I want to be a Martha, who serves the real needs of God's people because I have also spent part of my day as a Mary, sitting at the feet of Jesus.

Thursday, October 1, 2009

The Whole Story

This summer we took the kids to Disneyland. Long story but we had Disney passes last year when we lived in the Bay area and this was Hockey Boy’s 5th trip to Disneyland this year. The first four times we went he was not interested at all in the activity where the kids get to learn how to be a Jedi knight and fight Darth Vader with lightsabers. This last visit, he not only wanted to watch, but he was really excited to do the lesson and fight Vader. So when we got home, we decided, the older boys were ready to watch the original Star Wars movie. So one Saturday a few weeks ago we took them to Target to pick up the movie. I grabbed Star Wars IV which is the original movie from the 1970s and the real Star Wars I for the purists. The boys were terribly concerned that I had grabbed the wrong movie since they saw Star Wars I – III right there in line before Star Wars IV. And they like to do things in order. I had to explain to them the whole, movies 4, 5 6 came first and then you see 1, 2, 3. Not sure they totally got it but it was important to us that they see them in the same order we saw them. Because all 6 movies work together to tell a bigger story. Also, Episodes 1, 2 and 3 are way too scary and graphic for my kids at this point. Special effects really improved over the years.

The Bible is also ONE story made up of many episodes. Often we see the God of the Old Testament as just and the God of the New Testament as merciful, the God of the Old Testament is all about rules and regulations while the God of the New Testament is all about Grace. But the truth is that God is unchanging. The God of the Old Testament is the same as the God in the New Testament. What changed with Christ’s death and resurrection was how we are able to relate to God. We can now stand boldly at the feet of God, knowing that when he sees us, he sees Christ in us, making us clean and holy. Christ’s death and resurrection redeemed us but he was not changed. God’s working in the world through the Father, Son and Holy Spirit is different over time, but God does not change. And as you can see in Acts 5, God still can dole out justice by striking down a “follower.” He did not change from Malachi to Matthew.

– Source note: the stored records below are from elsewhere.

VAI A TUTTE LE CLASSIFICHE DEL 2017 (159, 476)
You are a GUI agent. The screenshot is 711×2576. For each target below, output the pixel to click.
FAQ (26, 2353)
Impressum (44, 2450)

I think we often like to think of the Old Testament God as different from the New Testament God because we like to focus on God's grace, God's love. The Old Testament involves a lot of stories of God's judgment and we don't like to think about that part of God. We don't like to think about how unworthy we are in our natural, sinful states. But if we think of God as either only judging or only merciful, we are missing His Wholeness, His story. Yes, He will judge, but he loves us so much that He provided a redeemer, He provided grace. We are no longer unworthy, but are instead His children, highly valued and eternally loved. What could be better!